As video acquisition devices become more and more widespread, the corpus of available video content is exponentially growing. With emergence of video logging (vlog) phenomenon, rise in number of security cameras installed all around the globe, aerial videography using UAVs and drones, and increase in utilizing body-worn and dash cameras by police officers everywhere, it has become extremely challenging to browse, index, or extract information from this rich resource. One obstacle to research on video summarization is designing systems that can adapt to different user needs. Furthermore, effective training of such models remains a challenge. Lastly, while creating short summaries is useful, it is rather ineffective for
browsing large databases as one still has to watch the summaries to infer information about the original videos.

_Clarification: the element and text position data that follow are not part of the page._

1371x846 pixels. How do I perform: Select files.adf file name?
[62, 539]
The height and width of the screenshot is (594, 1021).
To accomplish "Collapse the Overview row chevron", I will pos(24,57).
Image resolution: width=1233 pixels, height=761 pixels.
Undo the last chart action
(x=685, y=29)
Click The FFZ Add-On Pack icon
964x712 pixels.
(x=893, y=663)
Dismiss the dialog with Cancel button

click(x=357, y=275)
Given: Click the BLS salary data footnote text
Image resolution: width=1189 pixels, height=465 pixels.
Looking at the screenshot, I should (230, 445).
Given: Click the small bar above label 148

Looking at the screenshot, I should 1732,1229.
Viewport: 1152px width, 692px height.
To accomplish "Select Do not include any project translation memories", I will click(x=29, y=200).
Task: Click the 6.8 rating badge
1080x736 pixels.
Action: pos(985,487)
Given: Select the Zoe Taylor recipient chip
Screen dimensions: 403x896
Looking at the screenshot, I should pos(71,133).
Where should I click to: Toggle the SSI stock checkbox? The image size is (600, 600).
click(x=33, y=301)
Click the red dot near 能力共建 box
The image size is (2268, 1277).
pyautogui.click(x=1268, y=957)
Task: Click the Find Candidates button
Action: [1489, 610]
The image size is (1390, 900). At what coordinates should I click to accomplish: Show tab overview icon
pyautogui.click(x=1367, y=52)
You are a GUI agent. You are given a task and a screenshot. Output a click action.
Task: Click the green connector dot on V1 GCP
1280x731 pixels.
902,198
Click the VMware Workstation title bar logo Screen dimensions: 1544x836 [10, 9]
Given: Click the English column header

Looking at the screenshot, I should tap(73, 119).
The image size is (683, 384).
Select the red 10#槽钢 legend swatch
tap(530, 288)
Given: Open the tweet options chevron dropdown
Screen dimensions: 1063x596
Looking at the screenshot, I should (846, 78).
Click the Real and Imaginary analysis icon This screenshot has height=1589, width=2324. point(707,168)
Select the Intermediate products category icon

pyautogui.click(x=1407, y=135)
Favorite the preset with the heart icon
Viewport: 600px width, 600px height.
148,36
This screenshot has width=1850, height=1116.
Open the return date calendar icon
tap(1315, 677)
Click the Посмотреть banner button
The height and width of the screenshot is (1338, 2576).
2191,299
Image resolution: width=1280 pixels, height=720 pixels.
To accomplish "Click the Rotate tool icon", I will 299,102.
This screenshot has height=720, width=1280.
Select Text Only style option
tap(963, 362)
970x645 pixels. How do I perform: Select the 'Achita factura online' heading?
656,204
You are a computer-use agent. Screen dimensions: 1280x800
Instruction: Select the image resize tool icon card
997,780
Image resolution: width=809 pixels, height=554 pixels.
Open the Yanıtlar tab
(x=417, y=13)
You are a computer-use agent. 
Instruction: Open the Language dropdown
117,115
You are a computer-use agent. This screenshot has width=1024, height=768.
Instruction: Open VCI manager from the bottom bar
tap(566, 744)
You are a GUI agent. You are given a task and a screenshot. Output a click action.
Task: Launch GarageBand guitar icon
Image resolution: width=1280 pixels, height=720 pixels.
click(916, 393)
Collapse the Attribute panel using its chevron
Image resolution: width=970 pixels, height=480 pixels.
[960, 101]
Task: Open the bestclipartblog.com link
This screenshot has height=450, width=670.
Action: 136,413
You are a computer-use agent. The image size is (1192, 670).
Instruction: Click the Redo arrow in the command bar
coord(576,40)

This dissertation makes contributions to above tasks by proposing:
(1) A new research problem, Query-Focused Video Summarization, in which the user preferences influence the summarization process, and developing a probabilistic model for it. (2) The first Query-Focused Video Summarization Dataset, a novel concept-level evaluation metric, as well as an improved framework. (3) A large-margin objective function to address the exposure bias problem commonly present in most sequence-to-sequence learning problems, and a new probabilistic model that accepts user input about the expected length of the summary. (4) A framework that given a video, produces a short textual synopsis for it, enabling users to quickly index a large video database without watching them.